Neurogenic stunned myocardium is another mechanism proposed to cause TTC. The fact that an emotional stressor causes TTC suggests that the brain plays a role in inducing cardiac injury. Patients with subarachnoid haemorrhage are found to have elevated catecholamine levels. These patients, particularly females, demonstrate similar findings as those in TTC such as diffuse ST elevation without obstructive coronary artery disease on cardiac catheterisation, significantly reduced wall motion of the apex, and histological changes consistent with those of catecholamine excess, such as contraction band necrosis.28,29 In subarachnoid haemorrhage, ischaemia of the hypothalamus releases excess amounts of norepinephrine and subsequently leads to myocyte stunning.28 A more recent study with three patients shows direct evidence that brain activation is implicated in TTC by measuring cerebral blood flow via SPECT.30 Cerebral blood flow was increased in the hippocampus, brainstem and basal ganglia and decreased in the pre-frontal cortex during the acute phase of TTC in all three subjects.30 This pattern of brain activation is is found in acute stress and with sympathetic activation.30
In a recent study by Vaccaro et al., TTC patients are found to have increased SNS activity at baseline and a decreased baroreceptor response compared with congestive heart failure (CHF) patient controls.31 CHF patients have elevated SNS activity, thus this study demonstrated that TTC patients have even higher sympathetic activity.
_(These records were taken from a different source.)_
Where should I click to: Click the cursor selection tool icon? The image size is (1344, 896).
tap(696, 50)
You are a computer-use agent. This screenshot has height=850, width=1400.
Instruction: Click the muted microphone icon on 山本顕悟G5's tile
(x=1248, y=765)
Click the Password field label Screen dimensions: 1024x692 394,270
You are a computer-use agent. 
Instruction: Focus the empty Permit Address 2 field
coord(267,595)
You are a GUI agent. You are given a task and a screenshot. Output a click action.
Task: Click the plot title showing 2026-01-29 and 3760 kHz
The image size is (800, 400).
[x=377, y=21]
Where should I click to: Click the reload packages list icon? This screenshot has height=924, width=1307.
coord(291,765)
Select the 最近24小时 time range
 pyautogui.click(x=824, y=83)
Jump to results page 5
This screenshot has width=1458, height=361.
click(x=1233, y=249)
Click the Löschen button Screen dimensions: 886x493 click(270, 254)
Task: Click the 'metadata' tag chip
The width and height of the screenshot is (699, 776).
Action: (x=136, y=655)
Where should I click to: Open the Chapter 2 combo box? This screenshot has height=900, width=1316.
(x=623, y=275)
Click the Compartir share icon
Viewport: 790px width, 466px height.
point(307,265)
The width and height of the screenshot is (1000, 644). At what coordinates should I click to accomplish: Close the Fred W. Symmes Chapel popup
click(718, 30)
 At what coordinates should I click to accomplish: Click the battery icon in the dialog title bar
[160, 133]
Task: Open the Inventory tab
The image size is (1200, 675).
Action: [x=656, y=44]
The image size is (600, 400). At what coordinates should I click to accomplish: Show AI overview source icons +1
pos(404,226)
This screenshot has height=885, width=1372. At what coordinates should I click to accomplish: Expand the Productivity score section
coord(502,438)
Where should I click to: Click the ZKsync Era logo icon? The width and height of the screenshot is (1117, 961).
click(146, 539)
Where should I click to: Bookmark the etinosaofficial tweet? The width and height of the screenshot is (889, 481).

Moreover, TTC patients also had decreased baroreceptor inhibition of the SNS. In this study, SNS activity was directly measured by assessing muscle sympathetic nerve activity (MSNA).31 The study only determined an association between increased SNS and decreased baroreceptor response but did not determine causality. Also, by looking at the musculature, the study focused on the SNS activation of the peripheral vasculature but not the heart itself. However, it does suggest that autonomic dysfunction could play a role in TTC. This can further be supported by the fact that many patients with haemorrhage or ischaemic stroke have high occurrence of TTC, and may serve as an alternative explanation for neurogenic stunning.